Originally posted at http://unlifecomic.com/2017/01/19/01192017-lyft-is-also-acceptable/

Though I have discussed a variety of mediums in this space, I’ve never explored the variety that takes place on stage. I grew up on Broadway shows, believe it or not, my family marking almost every birthday and anniversary with tickets to something new. I’m especially lucky in that I’ve seen so few duds; almost every show I’ve seen wrapped me up in the magic that only an amazing stage performance can provide, starting with Jerry Lewis in Damn Yankees and continuing right through Hamilton, just before it blew up. So when another anniversary rolled around recently and I had a chance to see the new Broadway darling, The Humans, I knew I had to write about it here – especially because its themes relate so much to why I love (or even need) to write Unlife.

If you haven’t heard of it yet, The Humans is Marvel’s newest play, a prequel to their upcoming Inhumans television show, and I would love to keep this joke going, but that is literally all I know about the Inhumans. I prefer my super powered genetic freaks to come from the Xavier mansion. Anyway…

The Humans is a new play by Stephen Karam, in which a family’s Thanksgiving dinner takes place in real time. That’s kind of it, really: the show begins with the family’s arrival, and ends with their departure. But what happens in between is unique, at least in my experience. The show adopts a firmly realistic tone, with people lying, stepping on each other’s lines, even hiding in more secluded areas of the set to get away from each other. Entire conversations happen just to illustrate a relationship dynamic in action. It’s kind of insane to get an outside look at how many little things we take for granted in typical family interactions, and to see it being played back, warts and all. And there are warts.
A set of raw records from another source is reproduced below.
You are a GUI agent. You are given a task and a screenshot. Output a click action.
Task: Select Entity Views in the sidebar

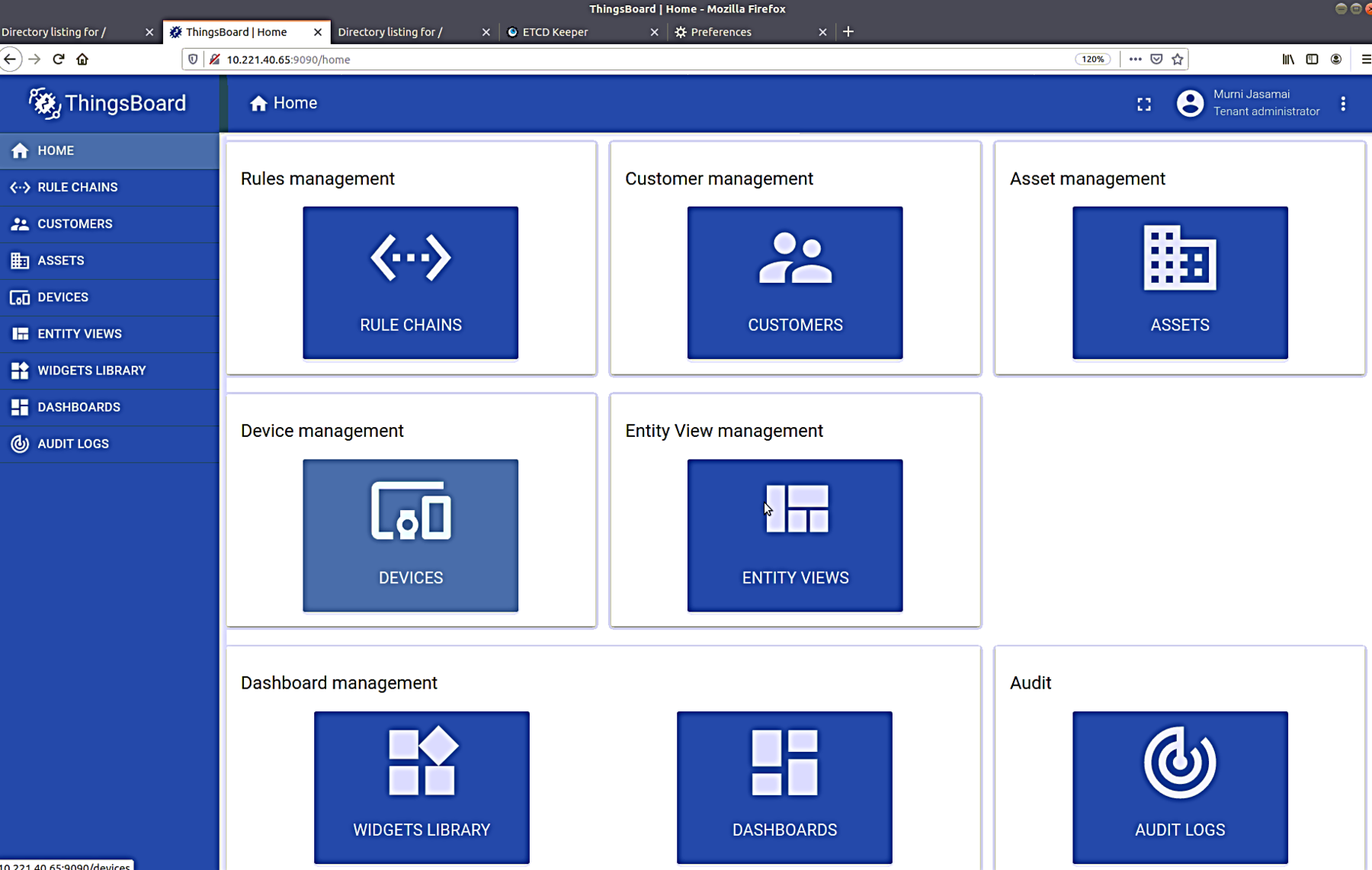79,334
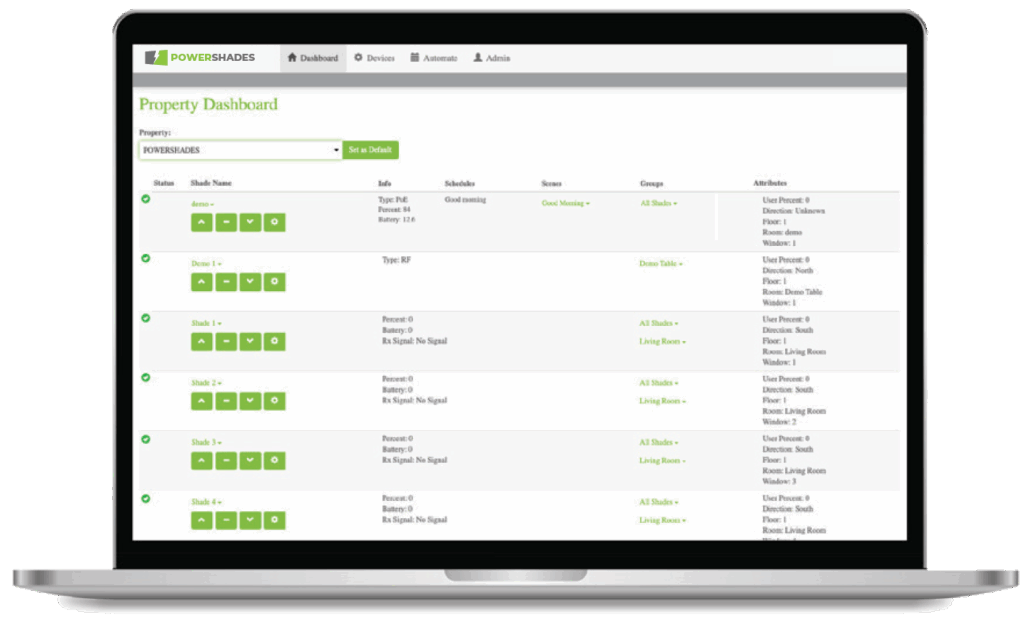Screen dimensions: 1024x625
Task: Expand Shade 1 Living Room group dropdown
Action: (x=662, y=342)
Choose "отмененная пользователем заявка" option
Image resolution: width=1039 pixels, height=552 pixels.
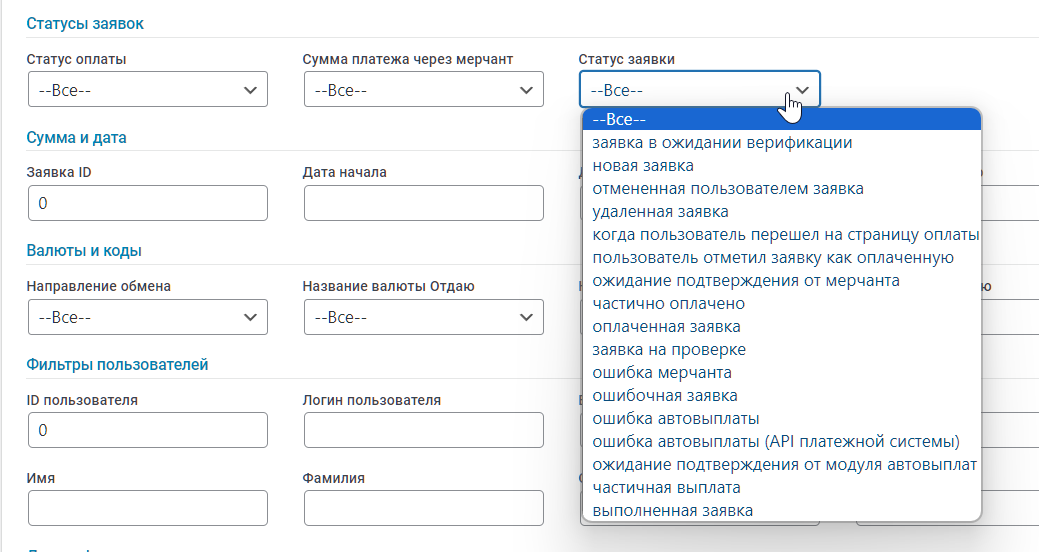[x=728, y=188]
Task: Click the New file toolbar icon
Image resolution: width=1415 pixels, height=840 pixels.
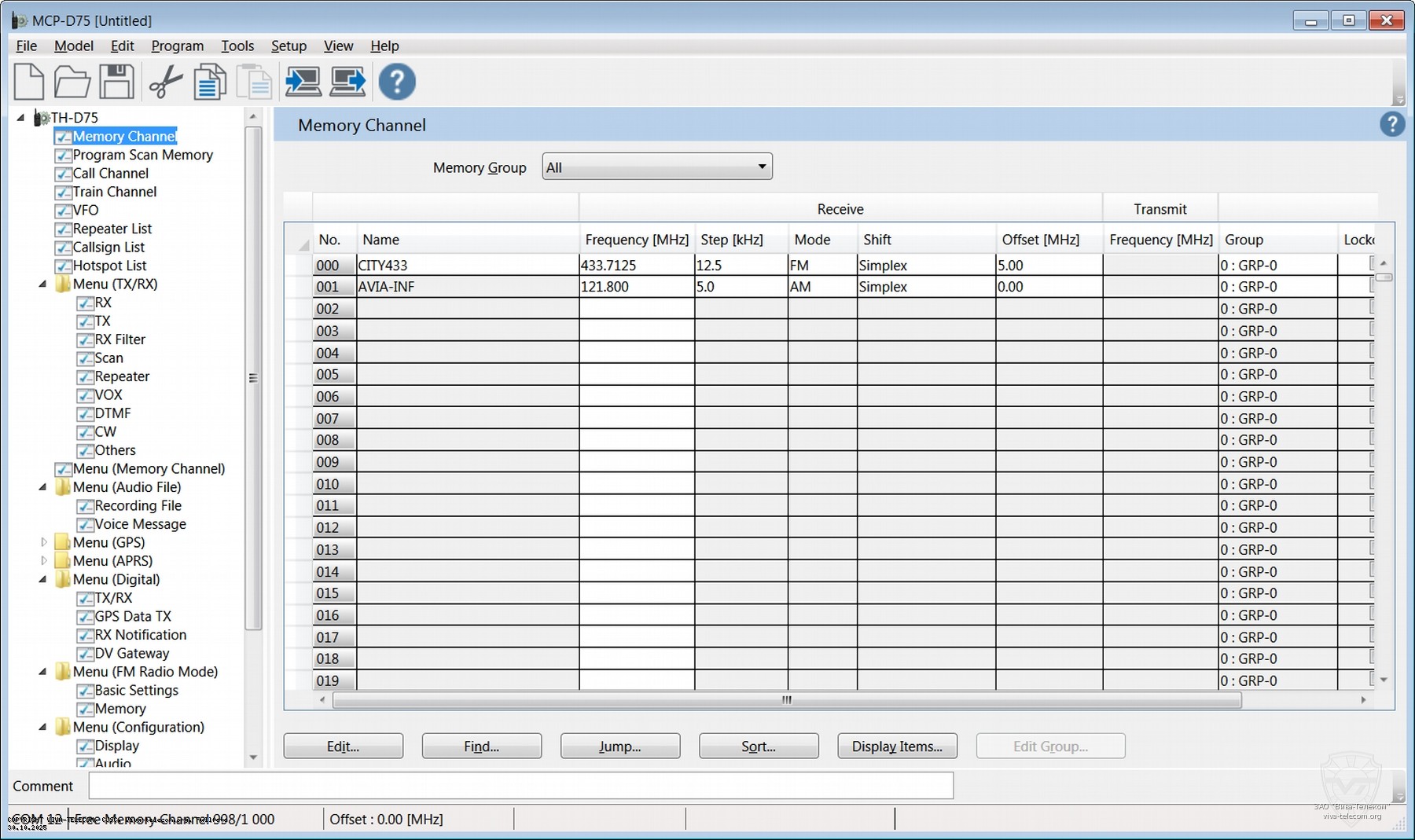Action: click(x=29, y=82)

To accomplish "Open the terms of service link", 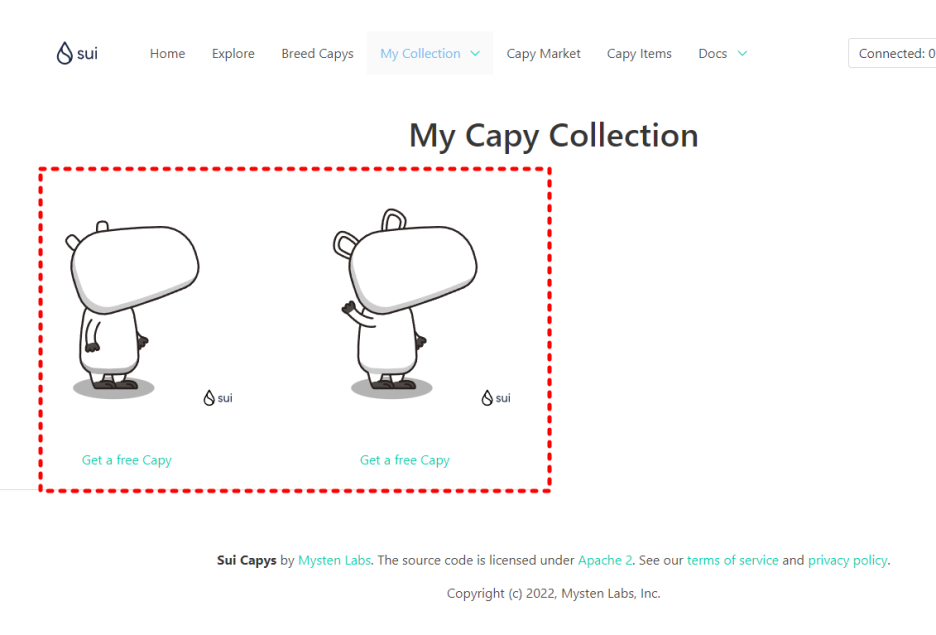I will click(x=732, y=560).
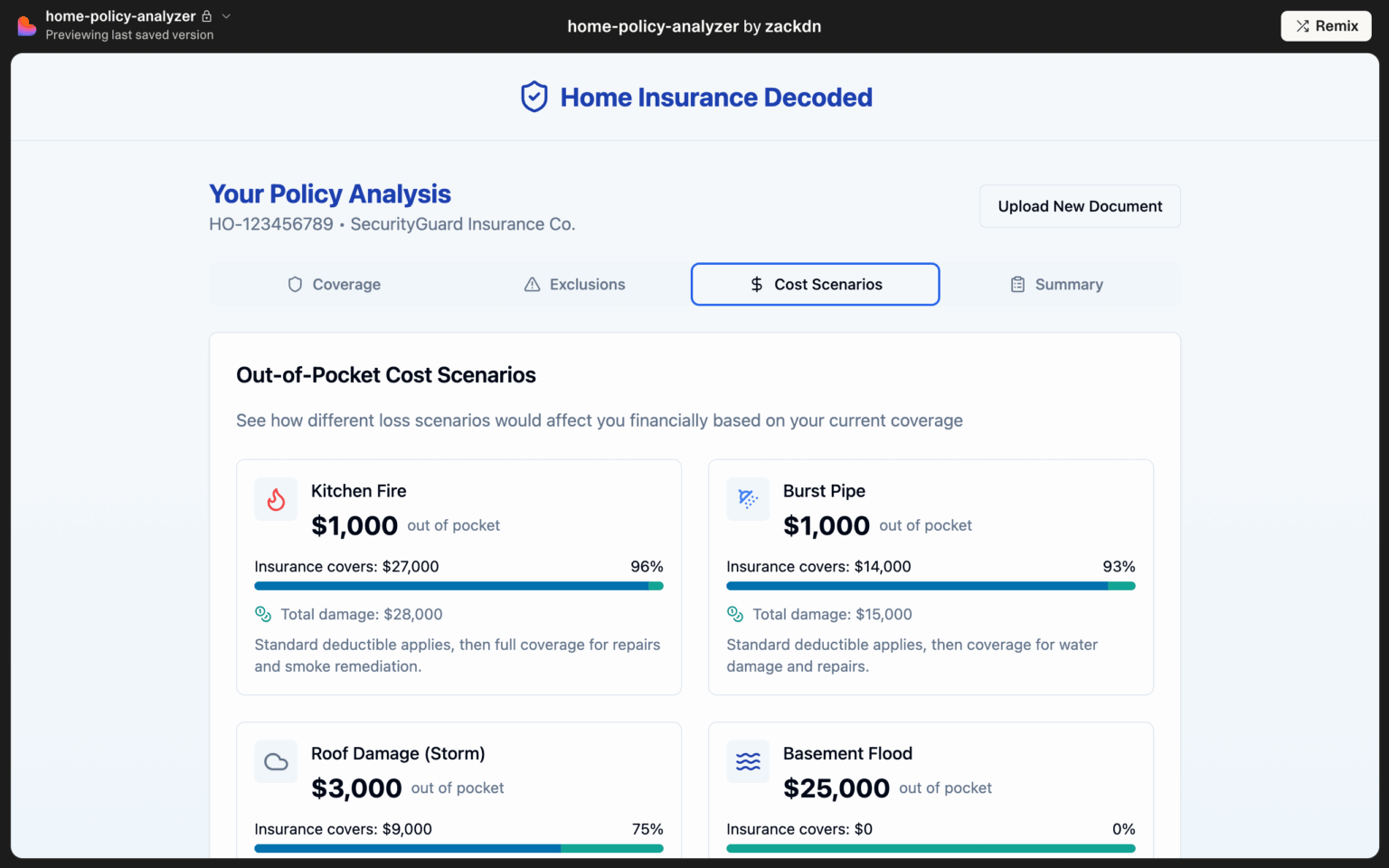Select the waves icon on Basement Flood card
The width and height of the screenshot is (1389, 868).
(748, 761)
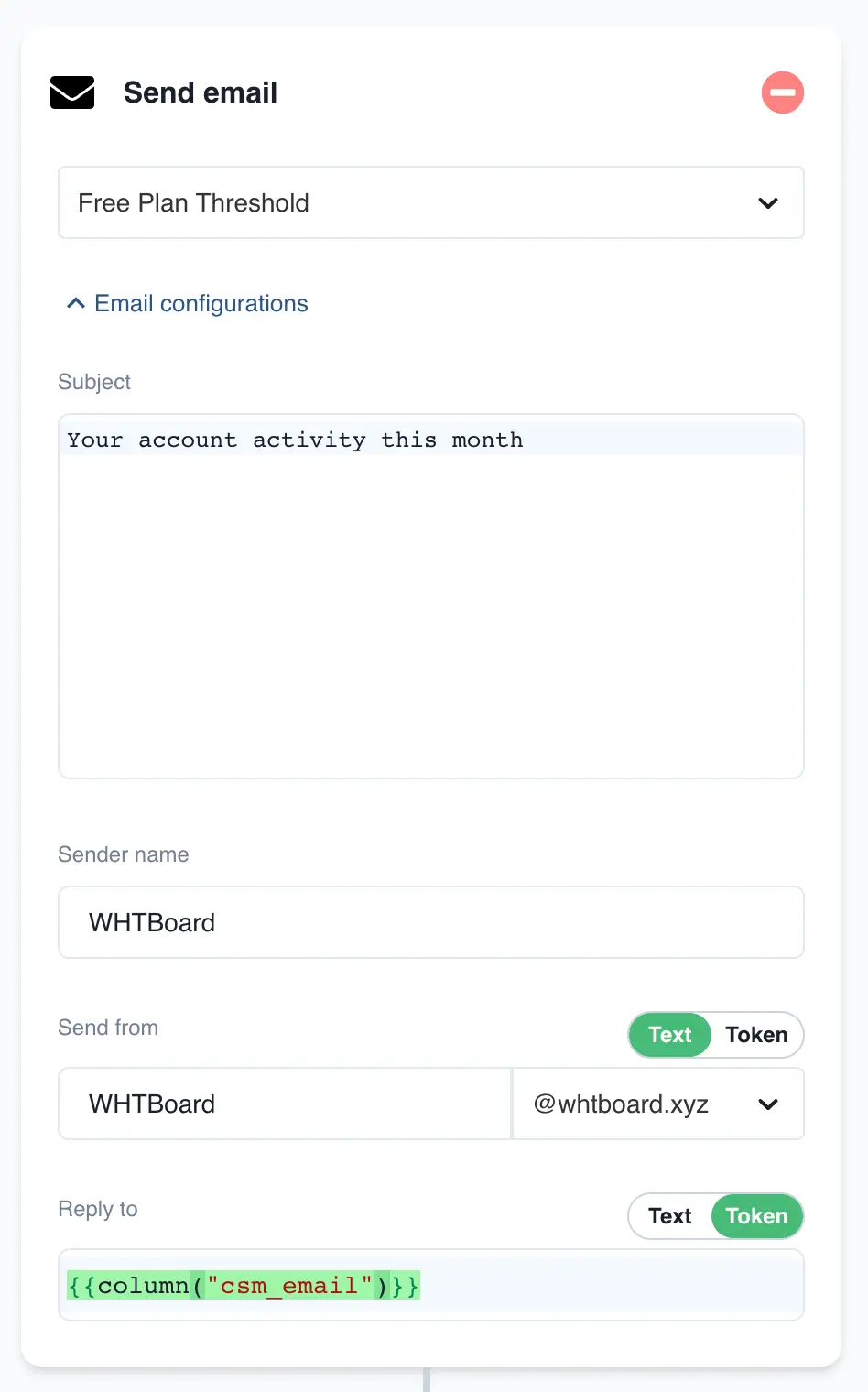Screen dimensions: 868x1392
Task: Click the Reply to csm_email token field
Action: click(430, 1286)
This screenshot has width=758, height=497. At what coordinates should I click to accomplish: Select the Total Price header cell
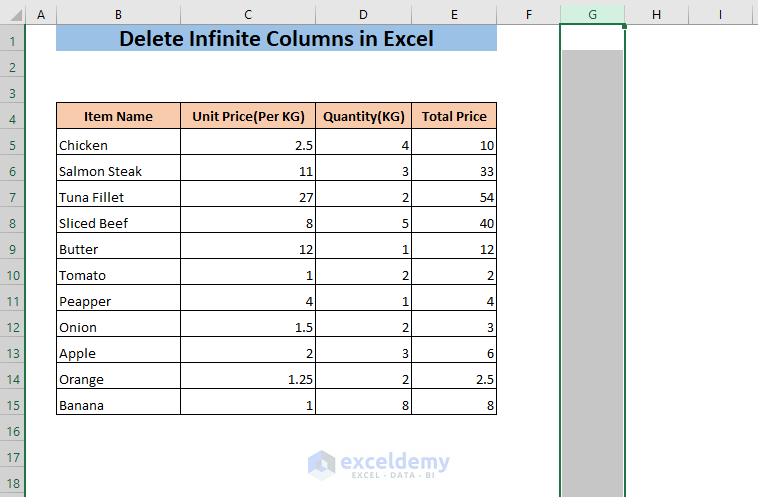click(x=454, y=116)
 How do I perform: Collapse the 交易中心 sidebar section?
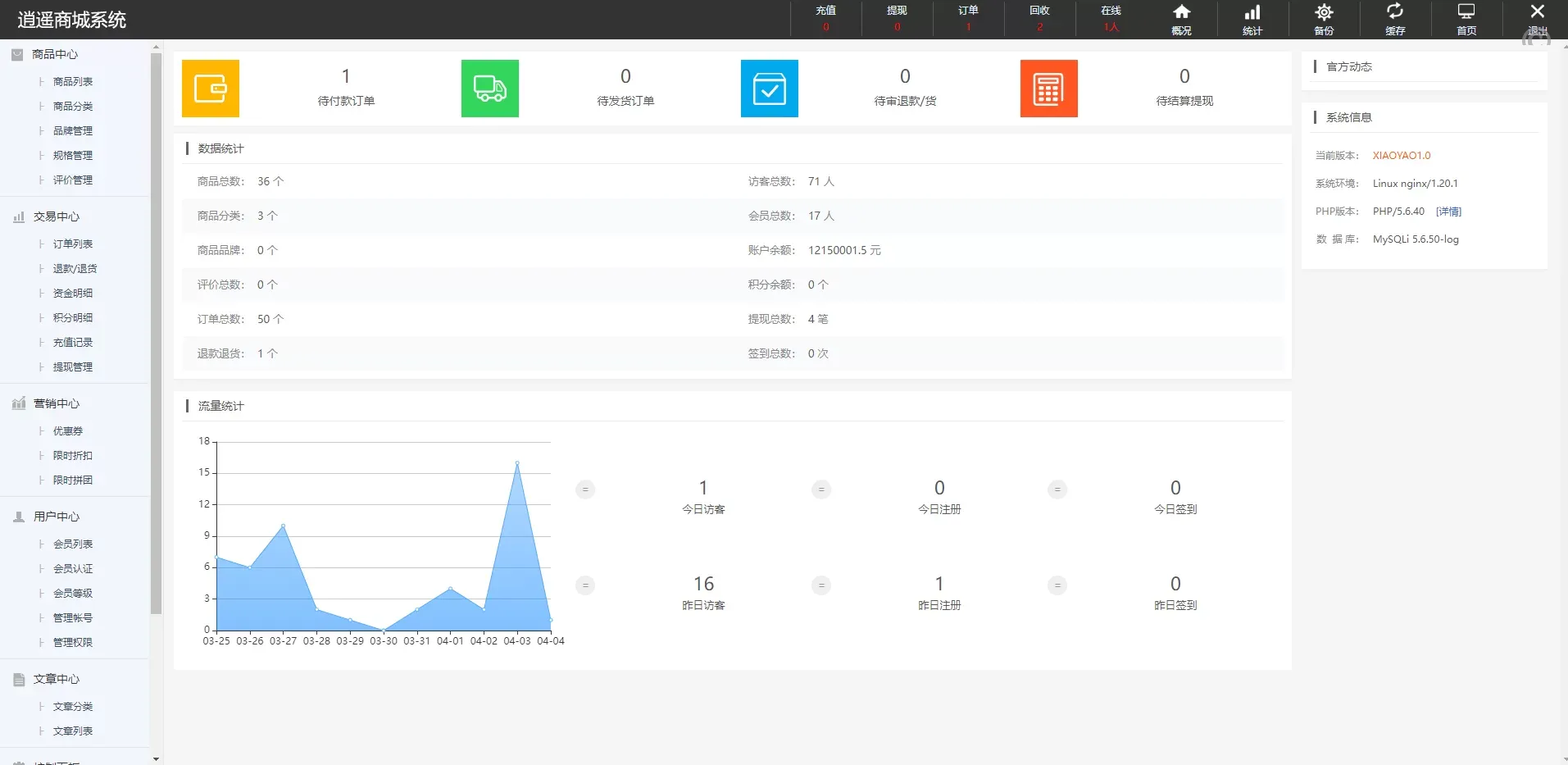coord(56,216)
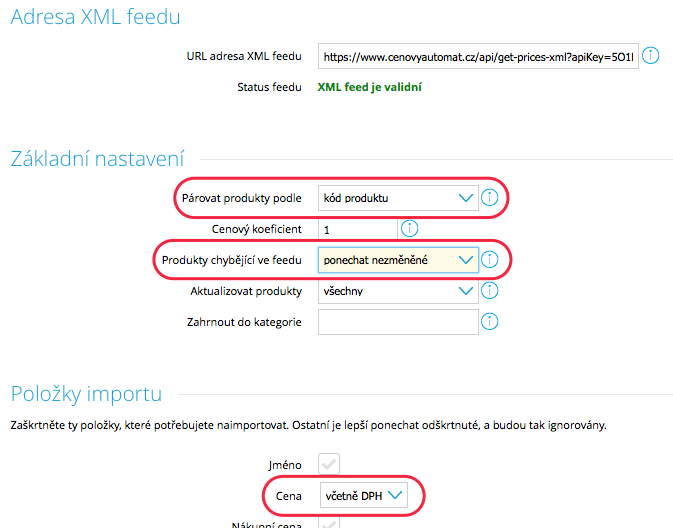Open the Párovat produkty podle dropdown

(x=397, y=198)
The major theme of the play is facing the unknown, both in yourself and in the world. More specifically, it’s about how scary it is and how we don’t want to face it, especially when we feel it’s unfair, that there should have been another choice. The characters are all dogged by circumstances outside their control that threaten their most basic concepts of identity and self-worth: medical problems, breakups, failing careers, even certain infamous days in history. With varying degrees of success, they struggle to come to terms with these facts and move forward. Very little actually “happens” in the play, and in fact most of the major plot beats would fit very neatly into one paragraph. But it’s not the plot, but how the play navigates these events, that keeps everything engaging and makes it feel… dramatic, for lack of a better term.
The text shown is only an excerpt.